Collected data:
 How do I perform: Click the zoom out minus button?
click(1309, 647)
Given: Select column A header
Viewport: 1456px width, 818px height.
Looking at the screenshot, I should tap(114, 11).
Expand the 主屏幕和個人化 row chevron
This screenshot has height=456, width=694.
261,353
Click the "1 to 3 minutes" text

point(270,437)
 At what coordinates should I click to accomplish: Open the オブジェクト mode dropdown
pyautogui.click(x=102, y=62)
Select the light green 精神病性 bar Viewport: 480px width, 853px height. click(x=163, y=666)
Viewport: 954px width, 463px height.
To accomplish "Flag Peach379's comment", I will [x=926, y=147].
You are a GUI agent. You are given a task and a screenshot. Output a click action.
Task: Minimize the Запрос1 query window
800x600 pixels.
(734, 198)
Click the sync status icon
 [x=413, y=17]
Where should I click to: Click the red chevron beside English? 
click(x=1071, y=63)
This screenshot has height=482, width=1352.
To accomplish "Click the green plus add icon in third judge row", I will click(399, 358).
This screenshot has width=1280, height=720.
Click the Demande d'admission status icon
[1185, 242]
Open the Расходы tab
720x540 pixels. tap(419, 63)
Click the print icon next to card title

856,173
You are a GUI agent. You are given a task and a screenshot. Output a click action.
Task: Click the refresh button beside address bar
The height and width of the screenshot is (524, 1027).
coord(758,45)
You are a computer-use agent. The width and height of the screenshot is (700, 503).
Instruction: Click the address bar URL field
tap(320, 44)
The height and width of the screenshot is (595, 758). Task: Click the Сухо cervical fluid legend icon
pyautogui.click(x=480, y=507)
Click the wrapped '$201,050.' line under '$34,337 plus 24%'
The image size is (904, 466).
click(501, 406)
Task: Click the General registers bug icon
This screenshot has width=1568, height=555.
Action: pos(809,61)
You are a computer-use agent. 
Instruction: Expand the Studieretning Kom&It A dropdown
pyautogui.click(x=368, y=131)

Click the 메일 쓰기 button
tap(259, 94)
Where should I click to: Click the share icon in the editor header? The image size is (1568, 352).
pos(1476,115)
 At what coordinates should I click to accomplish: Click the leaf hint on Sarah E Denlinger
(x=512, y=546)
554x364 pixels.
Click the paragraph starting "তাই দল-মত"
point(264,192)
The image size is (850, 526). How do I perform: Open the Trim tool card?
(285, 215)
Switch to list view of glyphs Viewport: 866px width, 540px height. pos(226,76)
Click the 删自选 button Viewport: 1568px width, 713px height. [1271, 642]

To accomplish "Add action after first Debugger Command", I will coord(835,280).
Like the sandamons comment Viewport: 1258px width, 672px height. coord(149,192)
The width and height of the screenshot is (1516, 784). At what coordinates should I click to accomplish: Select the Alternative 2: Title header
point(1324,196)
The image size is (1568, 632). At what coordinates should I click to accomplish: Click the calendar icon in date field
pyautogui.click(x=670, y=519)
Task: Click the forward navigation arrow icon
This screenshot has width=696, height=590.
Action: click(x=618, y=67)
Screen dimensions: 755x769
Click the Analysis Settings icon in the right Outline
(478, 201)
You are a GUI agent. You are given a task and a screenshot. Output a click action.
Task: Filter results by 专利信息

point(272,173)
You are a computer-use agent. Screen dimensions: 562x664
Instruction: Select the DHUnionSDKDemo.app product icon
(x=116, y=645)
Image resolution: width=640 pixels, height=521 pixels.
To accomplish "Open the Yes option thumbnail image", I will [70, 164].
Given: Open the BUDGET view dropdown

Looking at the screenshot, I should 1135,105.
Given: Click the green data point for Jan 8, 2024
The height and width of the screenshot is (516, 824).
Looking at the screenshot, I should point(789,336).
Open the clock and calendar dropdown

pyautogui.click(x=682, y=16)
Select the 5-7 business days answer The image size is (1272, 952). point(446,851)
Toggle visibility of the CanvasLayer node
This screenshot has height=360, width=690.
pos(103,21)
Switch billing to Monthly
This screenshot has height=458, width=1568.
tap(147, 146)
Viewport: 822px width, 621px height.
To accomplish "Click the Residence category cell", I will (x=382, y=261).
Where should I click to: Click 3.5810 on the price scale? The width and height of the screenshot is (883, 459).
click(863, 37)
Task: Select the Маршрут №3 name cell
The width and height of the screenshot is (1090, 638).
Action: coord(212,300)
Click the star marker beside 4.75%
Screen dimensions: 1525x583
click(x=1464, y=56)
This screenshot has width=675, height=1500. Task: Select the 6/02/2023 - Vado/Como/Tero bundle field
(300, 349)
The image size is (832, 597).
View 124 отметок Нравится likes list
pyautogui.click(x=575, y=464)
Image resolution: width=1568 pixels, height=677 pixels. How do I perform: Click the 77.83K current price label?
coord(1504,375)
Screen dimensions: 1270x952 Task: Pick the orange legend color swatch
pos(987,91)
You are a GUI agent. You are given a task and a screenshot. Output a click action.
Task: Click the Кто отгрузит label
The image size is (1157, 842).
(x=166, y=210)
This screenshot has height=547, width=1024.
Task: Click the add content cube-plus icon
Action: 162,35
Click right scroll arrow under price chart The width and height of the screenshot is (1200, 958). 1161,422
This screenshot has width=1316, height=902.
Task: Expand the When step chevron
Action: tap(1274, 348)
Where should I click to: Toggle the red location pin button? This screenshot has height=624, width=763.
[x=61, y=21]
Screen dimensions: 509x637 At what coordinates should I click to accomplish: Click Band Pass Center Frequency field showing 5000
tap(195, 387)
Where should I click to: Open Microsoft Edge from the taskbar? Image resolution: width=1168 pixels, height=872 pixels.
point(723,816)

What you are asked to do:
Each record must be returned exactly as it is written.

Solved exercise:
 How do I perform: Click the zoom out minus button?
click(1309, 647)
Given: Select column A header
Viewport: 1456px width, 818px height.
Looking at the screenshot, I should tap(114, 11).
Expand the 主屏幕和個人化 row chevron
This screenshot has height=456, width=694.
261,353
Click the "1 to 3 minutes" text

point(270,437)
 At what coordinates should I click to accomplish: Open the オブジェクト mode dropdown
pyautogui.click(x=102, y=62)
Select the light green 精神病性 bar Viewport: 480px width, 853px height. click(x=163, y=666)
Viewport: 954px width, 463px height.
To accomplish "Flag Peach379's comment", I will [x=926, y=147].
You are a GUI agent. You are given a task and a screenshot. Output a click action.
Task: Minimize the Запрос1 query window
800x600 pixels.
(734, 198)
Click the sync status icon
 [x=413, y=17]
Where should I click to: Click the red chevron beside English? 
click(x=1071, y=63)
This screenshot has height=482, width=1352.
To accomplish "Click the green plus add icon in third judge row", I will click(399, 358).
This screenshot has width=1280, height=720.
Click the Demande d'admission status icon
[1185, 242]
Open the Расходы tab
720x540 pixels. tap(419, 63)
Click the print icon next to card title

856,173
You are a GUI agent. You are given a task and a screenshot. Output a click action.
Task: Click the refresh button beside address bar
The height and width of the screenshot is (524, 1027).
coord(758,45)
You are a computer-use agent. The width and height of the screenshot is (700, 503).
Instruction: Click the address bar URL field
tap(320, 44)
The height and width of the screenshot is (595, 758). Task: Click the Сухо cervical fluid legend icon
pyautogui.click(x=480, y=507)
Click the wrapped '$201,050.' line under '$34,337 plus 24%'
The image size is (904, 466).
click(501, 406)
Task: Click the General registers bug icon
This screenshot has width=1568, height=555.
Action: pos(809,61)
You are a computer-use agent. 
Instruction: Expand the Studieretning Kom&It A dropdown
pyautogui.click(x=368, y=131)

Click the 메일 쓰기 button
tap(259, 94)
Where should I click to: Click the share icon in the editor header? The image size is (1568, 352).
pos(1476,115)
 At what coordinates should I click to accomplish: Click the leaf hint on Sarah E Denlinger
(x=512, y=546)
554x364 pixels.
Click the paragraph starting "তাই দল-মত"
point(264,192)
The image size is (850, 526). How do I perform: Open the Trim tool card?
(285, 215)
Switch to list view of glyphs Viewport: 866px width, 540px height. pos(226,76)
Click the 删自选 button Viewport: 1568px width, 713px height. [1271, 642]

To accomplish "Add action after first Debugger Command", I will coord(835,280).
Like the sandamons comment Viewport: 1258px width, 672px height. coord(149,192)
The width and height of the screenshot is (1516, 784). At what coordinates should I click to accomplish: Select the Alternative 2: Title header
point(1324,196)
The image size is (1568, 632). At what coordinates should I click to accomplish: Click the calendar icon in date field
pyautogui.click(x=670, y=519)
Task: Click the forward navigation arrow icon
This screenshot has width=696, height=590.
Action: click(x=618, y=67)
Screen dimensions: 755x769
Click the Analysis Settings icon in the right Outline
(478, 201)
You are a GUI agent. You are given a task and a screenshot. Output a click action.
Task: Filter results by 专利信息

point(272,173)
You are a computer-use agent. Screen dimensions: 562x664
Instruction: Select the DHUnionSDKDemo.app product icon
(x=116, y=645)
Image resolution: width=640 pixels, height=521 pixels.
To accomplish "Open the Yes option thumbnail image", I will [70, 164].
Given: Open the BUDGET view dropdown

Looking at the screenshot, I should 1135,105.
Given: Click the green data point for Jan 8, 2024
The height and width of the screenshot is (516, 824).
Looking at the screenshot, I should point(789,336).
Open the clock and calendar dropdown

pyautogui.click(x=682, y=16)
Select the 5-7 business days answer The image size is (1272, 952). point(446,851)
Toggle visibility of the CanvasLayer node
This screenshot has height=360, width=690.
pos(103,21)
Switch billing to Monthly
This screenshot has height=458, width=1568.
tap(147, 146)
Viewport: 822px width, 621px height.
To accomplish "Click the Residence category cell", I will (x=382, y=261).
Where should I click to: Click 3.5810 on the price scale? The width and height of the screenshot is (883, 459).
click(863, 37)
Task: Select the Маршрут №3 name cell
The width and height of the screenshot is (1090, 638).
Action: coord(212,300)
Click the star marker beside 4.75%
Screen dimensions: 1525x583
click(x=1464, y=56)
This screenshot has width=675, height=1500. Task: Select the 6/02/2023 - Vado/Como/Tero bundle field
(300, 349)
The image size is (832, 597).
View 124 отметок Нравится likes list
pyautogui.click(x=575, y=464)
Image resolution: width=1568 pixels, height=677 pixels. How do I perform: Click the 77.83K current price label?
coord(1504,375)
Screen dimensions: 1270x952 Task: Pick the orange legend color swatch
pos(987,91)
You are a GUI agent. You are given a task and a screenshot. Output a click action.
Task: Click the Кто отгрузит label
The image size is (1157, 842).
(x=166, y=210)
This screenshot has height=547, width=1024.
Task: Click the add content cube-plus icon
Action: 162,35
Click right scroll arrow under price chart The width and height of the screenshot is (1200, 958). 1161,422
This screenshot has width=1316, height=902.
Task: Expand the When step chevron
Action: tap(1274, 348)
Where should I click to: Toggle the red location pin button? This screenshot has height=624, width=763.
[x=61, y=21]
Screen dimensions: 509x637 At what coordinates should I click to accomplish: Click Band Pass Center Frequency field showing 5000
tap(195, 387)
Where should I click to: Open Microsoft Edge from the taskbar? Image resolution: width=1168 pixels, height=872 pixels.
point(723,816)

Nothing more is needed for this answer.